Retrieve the hierarchical table of contents for a CFR title or subset, returning a nested tree of titles, chapters, parts, subparts, and sections with identifiers and descriptions.

Instructions

Get the hierarchical table of contents for a CFR title or subset.

Returns a nested tree of titles, chapters, parts, subparts, and sections with identifiers, descriptions, and byte sizes.

IMPORTANT: Does NOT support section-level filtering (returns 400). Use part or subpart, then walk the children to find sections.

Common patterns:

  • chapter='1' for all FAR parts

  • chapter='2' for all DFARS parts

  • part='15' for FAR Part 15 structure

  • subpart='15.3' for just that subpart's sections

part/subpart/chapter accept int or string.

Input Schema

TableJSON Schema
NameRequiredDescriptionDefault
title_numberNo
dateNo
chapterNo
subchapterNo
partNo
subpartNo

Output Schema

TableJSON Schema
NameRequiredDescriptionDefault

No arguments

Implementation Reference

  • The tool handler function for 'get_cfr_structure'. Validates inputs, resolves the date, builds a request to the eCFR structure API endpoint, and returns the hierarchical table of contents as JSON.
    @mcp.tool(annotations={"title": "Get CFR Structure", "readOnlyHint": True, "destructiveHint": False})
    async def get_cfr_structure(
        title_number: int = 48,
        date: str | None = None,
        chapter: Any = None,
        subchapter: Any = None,
        part: Any = None,
        subpart: Any = None,
    ) -> dict[str, Any]:
        """Get the hierarchical table of contents for a CFR title or subset.
    
        Returns a nested tree of titles, chapters, parts, subparts, and sections
        with identifiers, descriptions, and byte sizes.
    
        IMPORTANT: Does NOT support section-level filtering (returns 400).
        Use part or subpart, then walk the children to find sections.
    
        Common patterns:
        - chapter='1' for all FAR parts
        - chapter='2' for all DFARS parts
        - part='15' for FAR Part 15 structure
        - subpart='15.3' for just that subpart's sections
    
        part/subpart/chapter accept int or string.
        """
        title_number = _validate_title_number(title_number)
        date = _validate_date_ymd(date, field="date")
        chapter = _validate_chapter(chapter, title_number=title_number)
        subchapter = _coerce_cfr_str(subchapter, field="subchapter", maxlen=8)
        part = _coerce_cfr_str(part, field="part", strip_prefixes=True)
        subpart = _coerce_cfr_str(subpart, field="subpart", strip_prefixes=True)
    
        if date is None:
            date = await _resolve_date(title_number)
    
        path = f"/api/versioner/v1/structure/{date}/title-{title_number}.json"
        params: dict[str, str] = {}
        if chapter:
            params["chapter"] = chapter
        if subchapter:
            params["subchapter"] = subchapter
        if part:
            params["part"] = part
        if subpart:
            params["subpart"] = subpart
    
        return await _get_json(path, params, timeout=DEFAULT_TIMEOUT_STRUCTURE)
  • Registration of 'get_cfr_structure' as an MCP tool via the @mcp.tool decorator.

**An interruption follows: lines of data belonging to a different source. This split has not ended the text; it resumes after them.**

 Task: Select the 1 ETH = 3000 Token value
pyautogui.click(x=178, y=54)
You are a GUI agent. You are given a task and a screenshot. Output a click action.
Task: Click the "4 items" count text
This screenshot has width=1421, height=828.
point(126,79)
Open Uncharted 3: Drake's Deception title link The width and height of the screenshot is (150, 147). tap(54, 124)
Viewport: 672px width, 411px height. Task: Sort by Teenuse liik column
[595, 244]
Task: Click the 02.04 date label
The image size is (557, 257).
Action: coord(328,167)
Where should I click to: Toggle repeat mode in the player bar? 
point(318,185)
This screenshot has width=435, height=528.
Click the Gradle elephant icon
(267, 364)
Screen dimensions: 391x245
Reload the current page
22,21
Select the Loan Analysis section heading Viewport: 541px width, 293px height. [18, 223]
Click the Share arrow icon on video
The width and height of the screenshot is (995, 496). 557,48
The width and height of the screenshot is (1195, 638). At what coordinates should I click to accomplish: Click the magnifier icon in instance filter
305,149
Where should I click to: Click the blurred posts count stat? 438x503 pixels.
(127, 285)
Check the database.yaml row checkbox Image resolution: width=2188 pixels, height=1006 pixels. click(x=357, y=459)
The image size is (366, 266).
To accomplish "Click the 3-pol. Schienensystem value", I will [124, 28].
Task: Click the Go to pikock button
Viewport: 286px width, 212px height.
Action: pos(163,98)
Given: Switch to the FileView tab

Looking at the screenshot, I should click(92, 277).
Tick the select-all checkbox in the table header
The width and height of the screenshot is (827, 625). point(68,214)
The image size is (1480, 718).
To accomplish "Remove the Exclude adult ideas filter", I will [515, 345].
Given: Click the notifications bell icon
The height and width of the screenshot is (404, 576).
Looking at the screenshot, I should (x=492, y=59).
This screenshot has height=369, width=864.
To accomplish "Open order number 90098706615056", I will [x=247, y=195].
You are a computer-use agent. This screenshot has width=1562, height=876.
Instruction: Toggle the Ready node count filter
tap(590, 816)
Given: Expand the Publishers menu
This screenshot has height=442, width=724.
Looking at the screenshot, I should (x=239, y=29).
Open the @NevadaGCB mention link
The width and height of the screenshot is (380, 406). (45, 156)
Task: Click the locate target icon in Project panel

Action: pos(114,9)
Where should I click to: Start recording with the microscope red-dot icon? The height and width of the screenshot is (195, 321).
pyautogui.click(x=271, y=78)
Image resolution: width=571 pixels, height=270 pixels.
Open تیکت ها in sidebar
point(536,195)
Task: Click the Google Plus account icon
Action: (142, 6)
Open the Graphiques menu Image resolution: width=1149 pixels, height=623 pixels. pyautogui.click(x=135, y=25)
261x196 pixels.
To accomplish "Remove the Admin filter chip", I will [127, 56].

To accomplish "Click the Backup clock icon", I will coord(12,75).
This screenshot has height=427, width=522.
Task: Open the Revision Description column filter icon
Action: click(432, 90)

The mcp instance is created as FastMCP('ecfr') on line 36.
    @mcp.tool(annotations={"title": "Get CFR Structure", "readOnlyHint": True, "destructiveHint": False})
  • Input validation/schema enforcement for parameters: validates title_number (1-50), date (YYYY-MM-DD), chapter (validated against known chapters for title 48), and coerce/normalize subchapter, part, subpart strings.
    title_number = _validate_title_number(title_number)
    date = _validate_date_ymd(date, field="date")
    chapter = _validate_chapter(chapter, title_number=title_number)
    subchapter = _coerce_cfr_str(subchapter, field="subchapter", maxlen=8)
    part = _coerce_cfr_str(part, field="part", strip_prefixes=True)
    subpart = _coerce_cfr_str(subpart, field="subpart", strip_prefixes=True)
  • Helper used by get_cfr_structure to resolve the latest available date when none is provided by the caller.
    async def _resolve_date(title_number: int) -> str:
        """Resolve the latest available date for a CFR title.
    
        Called before any versioner endpoint. Using today's date often returns
        404 because eCFR lags 1-2 business days.
    
        Raises ValueError with an actionable message for reserved titles
        (which have null up_to_date_as_of) rather than building a URL with
        'None' in it.
        """
        data = await _get_json("/api/versioner/v1/titles.json")
        titles = _as_list(_safe_dict(data).get("titles"))
        for title in titles:
            t = _safe_dict(title)
            if _safe_int(t.get("number")) == title_number:
                utd = t.get("up_to_date_as_of")
                if not isinstance(utd, str) or not utd.strip():
                    reason = "this title is marked 'reserved'" if t.get("reserved") else (
                        "the API did not return up_to_date_as_of"
                    )
                    raise ValueError(
                        f"Cannot resolve a date for title {title_number}: {reason}. "
                        f"Reserved or un-issued titles have no published content."
                    )
                return utd
        raise ValueError(f"Title {title_number} not found in eCFR titles list.")
  • HTTP GET helper for JSON endpoints used by get_cfr_structure to fetch the structure data from the eCFR API.
    async def _get_json(
        path: str,
        params: dict[str, Any] | None = None,
        timeout: float = DEFAULT_TIMEOUT_JSON,
    ) -> dict[str, Any]:
        """GET helper for JSON endpoints. Always returns a dict (empty if API returned null)."""
        try:
            r = await _get_client().get(path, params=params or {}, timeout=timeout)
        except httpx.RequestError as e:
            raise RuntimeError(f"Network error calling eCFR: {e}") from e
        if r.status_code >= 400:
            raise RuntimeError(_format_error(r.status_code, r.text))
        try:
            data = r.json()
        except (ValueError, _json.JSONDecodeError) as e:
            preview = _clean_error_body(r.text or "(empty body)")[:200]
            ct = r.headers.get("content-type", "?")
            raise RuntimeError(
                f"eCFR returned a non-JSON response (status {r.status_code}, "
                f"content-type={ct!r}): {preview}"
            ) from e
        if data is None:
            return {}
        if not isinstance(data, (dict, list)):
            raise RuntimeError(
                f"eCFR returned unexpected JSON type {type(data).__name__}: {str(data)[:200]}"
            )
        return data if isinstance(data, dict) else {"_list": data}
Behavior5/5

Does the description disclose side effects, auth requirements, rate limits, or destructive behavior?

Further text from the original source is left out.